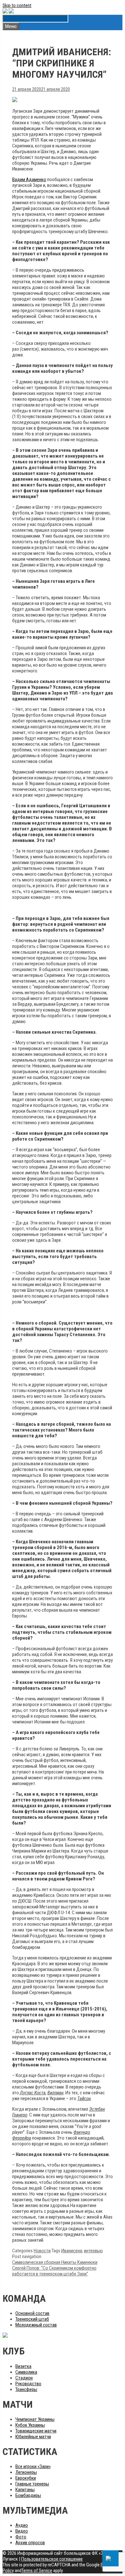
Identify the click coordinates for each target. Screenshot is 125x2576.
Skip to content (17, 5)
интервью (93, 2251)
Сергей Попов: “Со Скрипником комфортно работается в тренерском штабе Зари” (54, 2271)
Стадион (24, 2378)
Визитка (23, 2366)
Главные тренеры (32, 2484)
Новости (42, 2251)
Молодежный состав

====

◆ Work instructions ◆
Set the records down again exactly, with no pictures.

◆ Task solution ◆
Identify the click coordinates for each target. Screenshot is 125x2576.
Skip to content (17, 5)
интервью (93, 2251)
Сергей Попов: “Со Скрипником комфортно работается в тренерском штабе Зари” (54, 2271)
Стадион (24, 2378)
Визитка (23, 2366)
Главные тренеры (32, 2484)
Новости (42, 2251)
Молодежный состав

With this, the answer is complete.